◆ **EXERCISE OBJECTIVE**
Print, in exact form, the lines below from the one containing "Given: Click the divider" through the one containing "Given: Click the chain", and omit all others.

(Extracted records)
++++++++++++++++++++

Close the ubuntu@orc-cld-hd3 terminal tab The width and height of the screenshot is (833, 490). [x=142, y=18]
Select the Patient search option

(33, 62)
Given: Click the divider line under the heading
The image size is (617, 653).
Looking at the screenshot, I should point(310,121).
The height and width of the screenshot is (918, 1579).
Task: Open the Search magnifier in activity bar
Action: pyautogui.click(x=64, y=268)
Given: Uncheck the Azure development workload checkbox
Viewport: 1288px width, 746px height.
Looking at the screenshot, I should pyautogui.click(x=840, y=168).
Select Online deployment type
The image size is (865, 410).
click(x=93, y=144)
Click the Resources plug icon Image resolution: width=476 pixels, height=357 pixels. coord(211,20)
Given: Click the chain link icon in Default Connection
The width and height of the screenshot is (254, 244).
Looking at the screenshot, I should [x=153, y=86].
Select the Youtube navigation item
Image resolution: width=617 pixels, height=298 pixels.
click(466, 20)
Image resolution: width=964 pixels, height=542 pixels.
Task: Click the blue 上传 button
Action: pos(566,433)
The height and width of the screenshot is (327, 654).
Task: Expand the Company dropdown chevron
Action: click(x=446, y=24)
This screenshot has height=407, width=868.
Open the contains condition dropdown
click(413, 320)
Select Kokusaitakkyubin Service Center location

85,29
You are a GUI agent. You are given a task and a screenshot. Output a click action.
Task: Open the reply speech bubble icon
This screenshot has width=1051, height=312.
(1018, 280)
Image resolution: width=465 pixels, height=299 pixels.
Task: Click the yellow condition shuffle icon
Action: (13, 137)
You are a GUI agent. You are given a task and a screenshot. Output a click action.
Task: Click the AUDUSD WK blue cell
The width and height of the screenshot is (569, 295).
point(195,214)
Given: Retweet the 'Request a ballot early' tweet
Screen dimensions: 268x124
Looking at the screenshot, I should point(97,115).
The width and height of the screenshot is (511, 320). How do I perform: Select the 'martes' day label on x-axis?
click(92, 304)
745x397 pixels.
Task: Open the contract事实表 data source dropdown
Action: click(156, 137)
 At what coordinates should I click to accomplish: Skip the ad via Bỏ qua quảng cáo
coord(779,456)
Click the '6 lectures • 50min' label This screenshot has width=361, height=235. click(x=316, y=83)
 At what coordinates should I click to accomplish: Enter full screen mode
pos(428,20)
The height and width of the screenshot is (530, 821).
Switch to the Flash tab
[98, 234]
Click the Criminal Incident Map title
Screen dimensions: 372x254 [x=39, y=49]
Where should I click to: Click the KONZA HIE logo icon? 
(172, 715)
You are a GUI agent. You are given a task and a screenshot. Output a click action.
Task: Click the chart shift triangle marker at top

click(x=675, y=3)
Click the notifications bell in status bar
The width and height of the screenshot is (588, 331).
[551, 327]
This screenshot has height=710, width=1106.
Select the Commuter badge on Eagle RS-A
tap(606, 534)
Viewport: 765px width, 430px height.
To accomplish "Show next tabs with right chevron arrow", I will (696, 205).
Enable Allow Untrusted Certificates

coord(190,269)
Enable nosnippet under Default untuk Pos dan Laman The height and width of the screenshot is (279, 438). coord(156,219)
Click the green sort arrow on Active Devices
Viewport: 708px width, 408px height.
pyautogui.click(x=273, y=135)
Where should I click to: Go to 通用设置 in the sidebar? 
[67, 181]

++++++++++++++++++++

◆ **ANSWER SPACE**
Given: Click the divider line under the heading
The image size is (617, 653).
Looking at the screenshot, I should point(310,121).
The height and width of the screenshot is (918, 1579).
Task: Open the Search magnifier in activity bar
Action: pyautogui.click(x=64, y=268)
Given: Uncheck the Azure development workload checkbox
Viewport: 1288px width, 746px height.
Looking at the screenshot, I should pyautogui.click(x=840, y=168).
Select Online deployment type
The image size is (865, 410).
click(x=93, y=144)
Click the Resources plug icon Image resolution: width=476 pixels, height=357 pixels. coord(211,20)
Given: Click the chain link icon in Default Connection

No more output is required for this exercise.